**Liste de tâches:**
[a] D'après le texte sur les courtiers immobiliers, pendant combien d'années Marie-Pierre Lecat a-t-elle exercé ce métier ?
[b] Recopiez fidèlement le passage du texte sur les courtiers immobiliers qui commence par les mots « Après y avoir » et se termine par « Park, en Montérégie. ».

**Extrait de texte:**
Ce mouvement de fuite n’est pas étranger à la détérioration importante du marché de l’immobilier depuis un peu plus d’un an

Marie-Pierre Lecat figure au nombre du millier de courtiers immobiliers de la province à avoir choisi de ne pas renouveler leur permis de pratique, à la fin avril.
Marie-Pierre Lecat figure au nombre du millier de courtiers immobiliers de la province à avoir choisi de ne pas renouveler leur permis de pratique, à la fin avril. Pierre-Paul Poulin, Journal de Montréal


Après y avoir consacré les 25 dernières années de sa vie, Marie-Pierre Lecat vient de choisir, comme plus d’un millier d’autres de ses confrères au Québec, de mettre un terme à sa carrière de courtier immobilier.

«Ce n’est pas facile, c’est comme un deuil. L’immobilier était ma passion, mais la pandémie a tout changé», confie la femme de Greenfield Park, en Montérégie.

**Données brutes:**

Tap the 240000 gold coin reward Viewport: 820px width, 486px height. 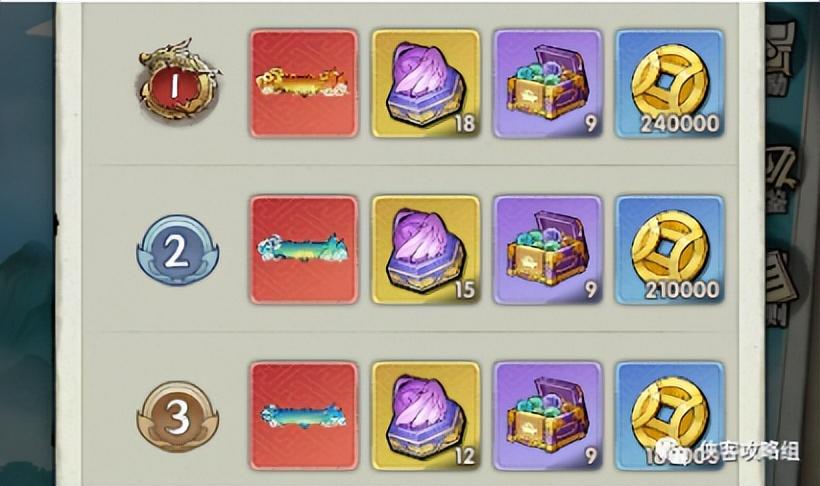click(x=670, y=84)
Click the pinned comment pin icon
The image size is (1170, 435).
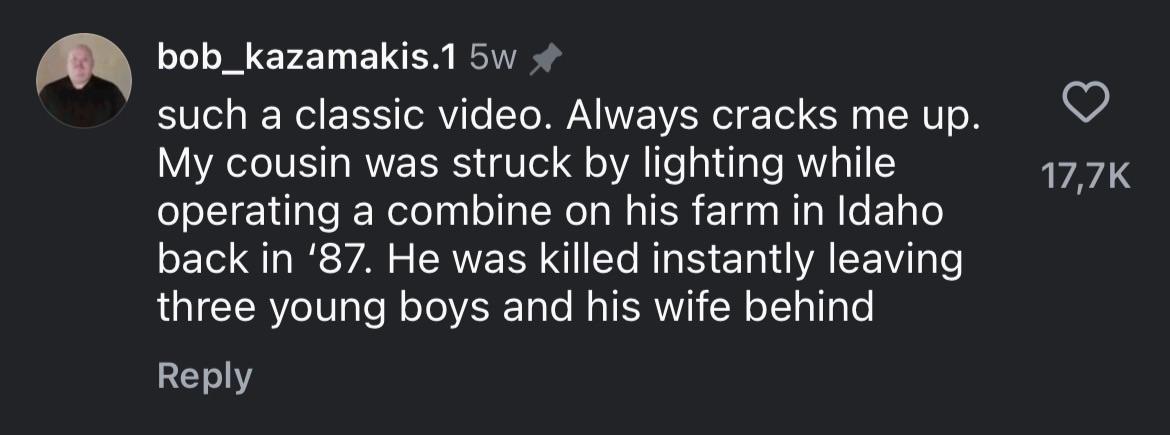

**Corrigé des exercices:**
[a] Pendant 25 ans.

[b]
Après y avoir consacré les 25 dernières années de sa vie, Marie-Pierre Lecat vient de choisir, comme plus d’un millier d’autres de ses confrères au Québec, de mettre un terme à sa carrière de courtier immobilier.

«Ce n’est pas facile, c’est comme un deuil. L’immobilier était ma passion, mais la pandémie a tout changé», confie la femme de Greenfield Park, en Montérégie.